The Uncomfortable Relationship Between Guns and Freedom
The cause of freedom has always been one worth defending, no matter whose freedoms are under attack, no matter who is the attacker. Today US citizens mark the birthday of Martin Luther King Jr. with a federal holiday. But this year in Virginia it was marked rather differently than usual when 22,000 citizens converged on the State Capitol to demonstrate against a move to curtail their freedom – new gun restrictions being imposed by the State’s Governor.
It can seem strange to us in the UK to watch this stand-off play out between the State Governor and citizens, with even police taking the side of ordinary people against the Governor. Here in the UK we began to lose our gun rights about 100 years ago and have seen them steadily eroded over the passing decades – the paranoia and cynical opportunism of the British establishment evident throughout.
The US is a different place though, founded on revolution against tyranny, the right to bear arms is a founding principle codified in the second amendment to the US Constitution. Gun owner rights advocates frequently cite their right to be armed as a key deterrent to state attacks on their rights. Something Virginia Gov. Ralph Northam is finding out today as armed citizens peacefully mingle together, with their guns and banners, including one picturing a rifle with the words “come and take it”. That’s the object lesson for these peaceful demonstrators, no one is coming to take their guns precisely because they are armed and united. It’s an effective check on government tyranny, which is how the Governor’s dismissal of Constitutional rights is viewed. “This is about losing one of the base freedoms that we have. Without it, all the others fall right behind it,” said one demonstrator. And he has a point, as history demonstrates that terrible atrocities have been inflicted by governments against their own unarmed people.
We can take the example of Nazi Germany, whose Minister for the Interior, Wilhelm Frick, promulgated laws forbidding Jews to own weapons in 1938, then barely 3 years later the regime hatched what became known as the ‘final solution’ to kill the jews, over 1 million children included. Or we can look to more recent times, in 2012 the Chávez regime in Venezuela banned private gun ownership, but in 2017-18, under Maduro, pro-democracy demonstrators were shot dead by government forces in brutal retaliation to their call to end the oppressive socialist regime.
Against that backdrop perhaps we can have some sympathy with Second Amendment supporters in Virginia pushing back against Governor Northam’s disregard of their constitutional rights. Pushing back before it was too late is something Venezuelans can only wish they had done. “Guns would have served as a vital pillar to remaining a free people, or at least able to put up a fight,” said Javier Vanegas, 28, a Venezuelan teacher of English now exiled in Ecuador. But too late, is always too late.
What can Virginians learn? Power changes hands, they can’t guarantee the safety promised by the regime removing their guns will be honoured by future wielders of power. A sobering thought – one that might keep us Brits awake at night, and counting our lucky stars Marxism didn’t gain power at the last election.

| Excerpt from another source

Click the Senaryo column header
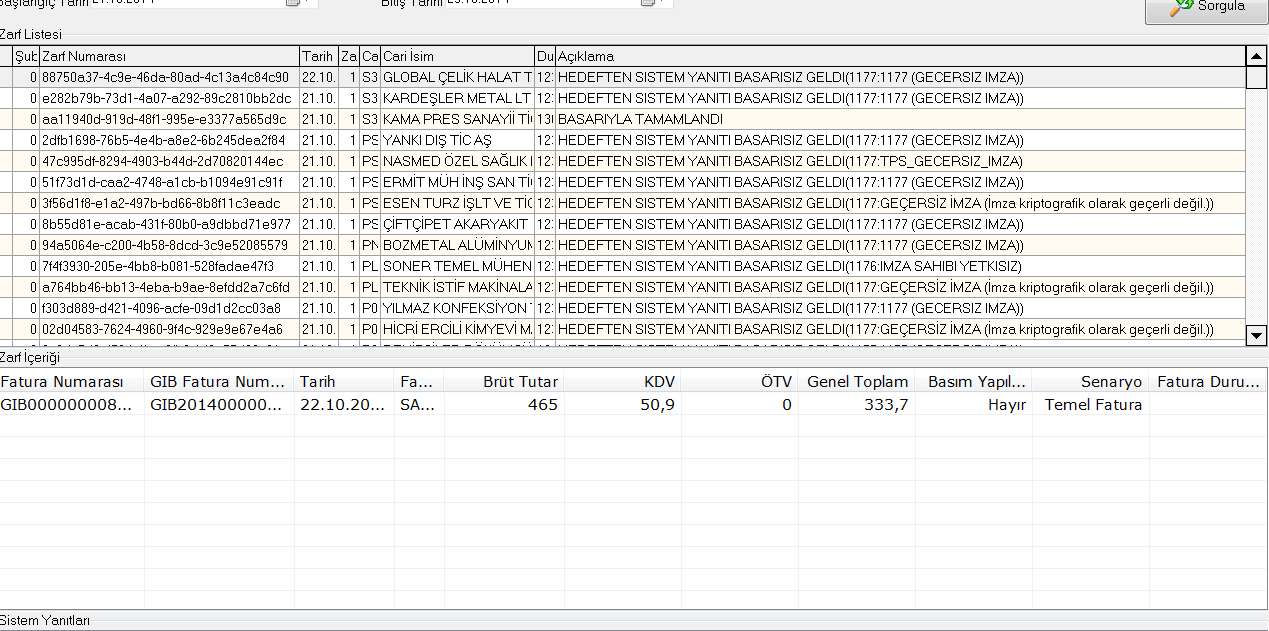Viewport: 1269px width, 631px height. click(1090, 381)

And if the history of the world’s oppressive regimes is not enough reason to encourage the anti-gun lobby to think twice, there is at least one other important lesson from the Virginia demonstration for those who think triggers pull fingers – nobody got shot. The only arrest at the demonstration was of a woman who refused to remove a bandanna covering her face – though perhaps even that is a step too far in what is called a ‘free country’.

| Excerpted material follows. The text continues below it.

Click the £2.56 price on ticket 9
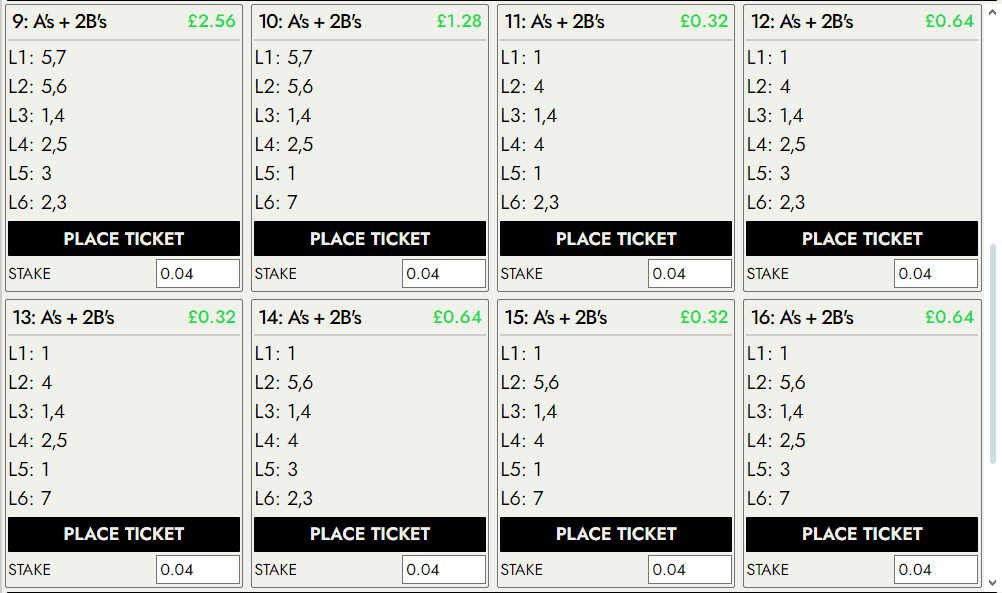This screenshot has width=1002, height=593. (212, 21)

A free country is what we believe we have because 60 or so years ago millions of our relatives did take up arms against a tyrannical foe across the water, on the water and in the air. We know that guns were essential in pushing back tyranny then, and we don’t worry too much about that because we imagine such tyrants exist elsewhere. But elsewhere wasn’t what it was for Jews in Germany, and elsewhere wasn’t what it was for demonstrators in Venezuela, or Tiananmen Square, or any other government atrocity against their own people. Elsewhere isn’t what it was for peaceful voters in Catalonia or those resisting tyranny in Hong Kong. Has it been luck that Britain has been different of late? Are our leaders somehow made of finer clay? Have we moved on and left far behind in Peterloo, or Amritsar, a less civilised age of British rule? Or is it something a future generation must experience too?
As if to distract from the issue, here in the UK the social stigma the state has effectively constructed against guns is compounded by a whipped up paranoia against other inanimate objects – knives. So much so that the checkout assistant had to confirm my middle aged wife was over 18 when purchasing a butter knife. Even the common sense of that decision has been relegated to ‘computer says no’ procedure. But no need to worry, knife crime and shootings are rife, pepper spray legal in EU countries for self-defence is harder to obtain in the UK than a shotgun, and while you might become a victim at least you won’t be a perpetrator. Cold comfort indeed. But it’s a free country we’re told, so let’s hope it stays that way, because if it ever isn’t there won’t be anything you can do about it except run.
So, to the Virginians I say, stick with it, the alternative perhaps carries too high a price.